Study questions
1. According to the article on NHS procurement, by how much did the average cost of a hip replacement rise over 2 years?
2. Copy word for word the part of the article on NHS procurement running from "By Ben Turner" up to and including "within the NHS.".

Top of Passage for review

By Ben Turner
At the recent BravoConnect conference, I attended a session in which a diverse audience of procurement professionals was challenged to find ways of achieving cost savings within the NHS.
Reviewing some of the high level reports, our table immediately started proposing actions. For example, several major categories showed only a minority of spend going through top vendors, reflecting an opportunity for rationalisation. In many common categories, it was said, there was no excuse for not buying centrally. Even where a large body of small vendors is unavoidable, for example in the case of local medical consultants operating independently, our table proposed that the NHS should seek to classify services and standardise rates on a national scheme.
Another person pointed out that barely one quarter of all invoice spend was processed against a purchase order, which could create a risk of non-compliant and ineffective spend. In some categories, the figure was less than 10%.
For the majority of the audience, the figures were entirely new and quite different from what they were used to seeing in their own organisations. Yet, as Scott Pryde said, based on a background in procurement and the right information “we can spot the dynamics of inefficiency” and begin to develop strategies to combat them.
However, to really understand the shape of the problem, we left behind the macro-scale reports and took a deeper dive into a specific category, looking at data on hip prosthesis. Data supplied to the group showed a striking increase of over 50% in the average cost of a hip replacement over just 2 years. To make matters worse, the proportion of prosthetics being supplied which fall into the highest category of quality has fallen significantly over the same period.
Further reports show that;
· There is major supplier fragmentation, even within a single trust (200 suppliers overall)
· No correlation between cost, volume and quality between trusts
· Some Trusts appear to be “good” and others “bad” in this area
The audience found these results shocking, one commenting that it “should be a national scandal”. Yet these figures are actually much better than in some other markets, such as the United States. In practice, surgeons have a high degree of autonomy and choice in this area. Until now it has not been possible to collate and share this information across such a large spend base. It is hoped that by sharing this at all levels, changes in local buying decisions will be made which will lead not only to lower costs for the NHS, but also to better patient outcomes across the board.

Bottom of Passage for review
Top of Information supplied

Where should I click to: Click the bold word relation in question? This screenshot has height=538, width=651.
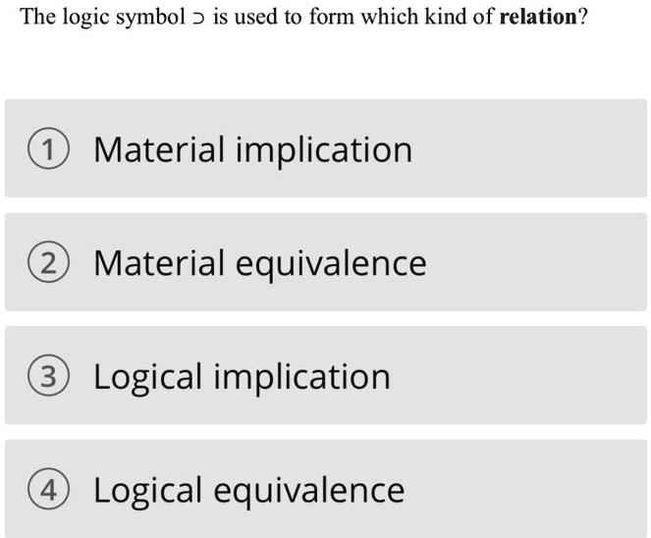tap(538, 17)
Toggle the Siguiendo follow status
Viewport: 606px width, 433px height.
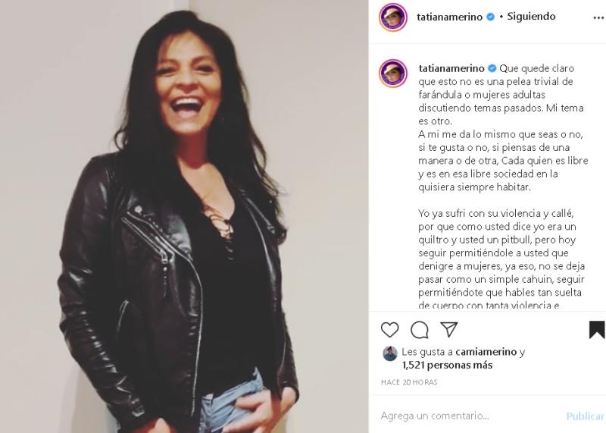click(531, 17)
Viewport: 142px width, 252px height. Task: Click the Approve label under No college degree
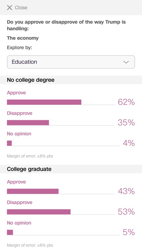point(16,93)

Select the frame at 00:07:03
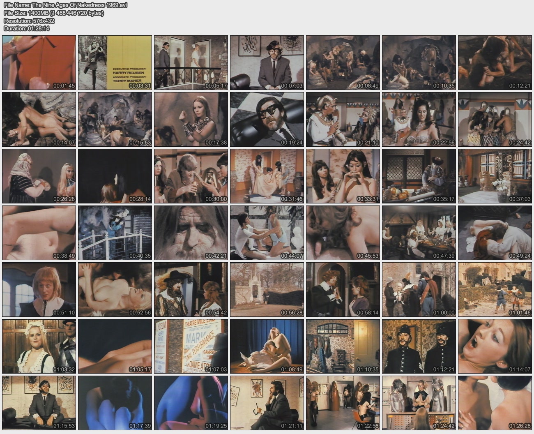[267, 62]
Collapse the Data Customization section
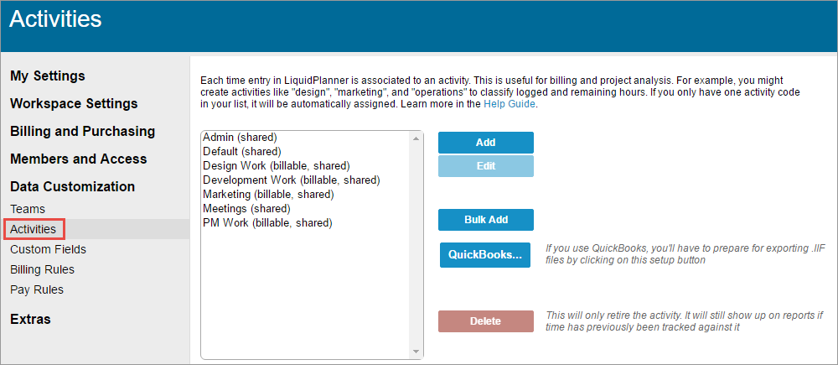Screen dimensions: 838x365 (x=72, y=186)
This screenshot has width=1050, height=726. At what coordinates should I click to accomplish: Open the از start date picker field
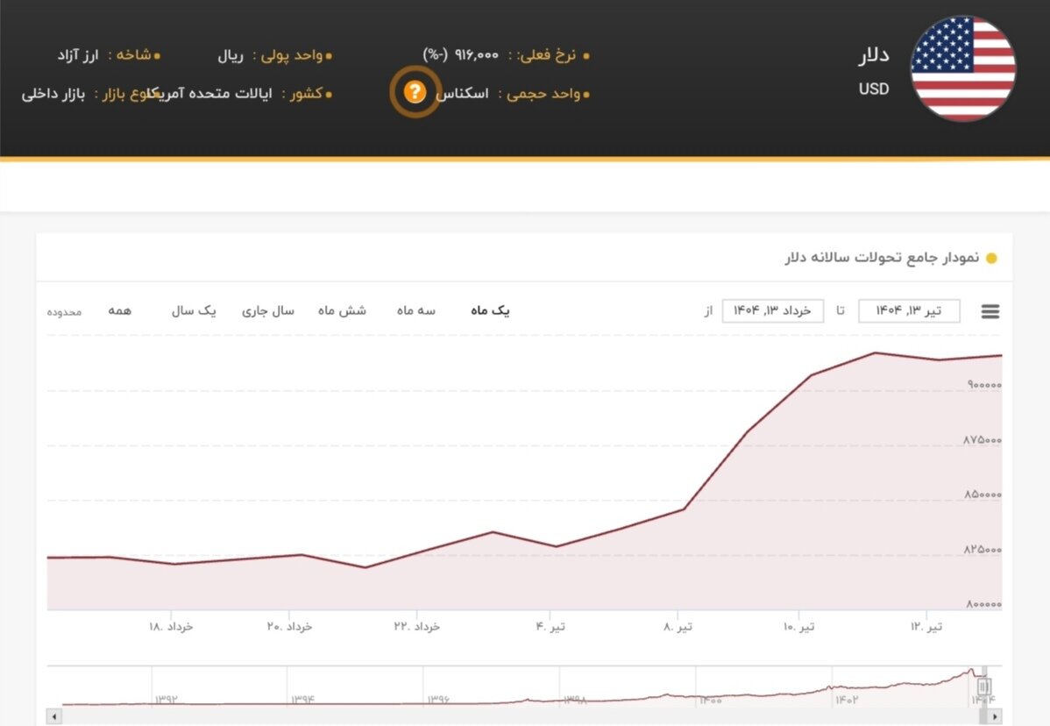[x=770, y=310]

Bottom of Information supplied

Written responses
1. Over 50%

2.
By Ben Turner
At the recent BravoConnect conference, I attended a session in which a diverse audience of procurement professionals was challenged to find ways of achieving cost savings within the NHS.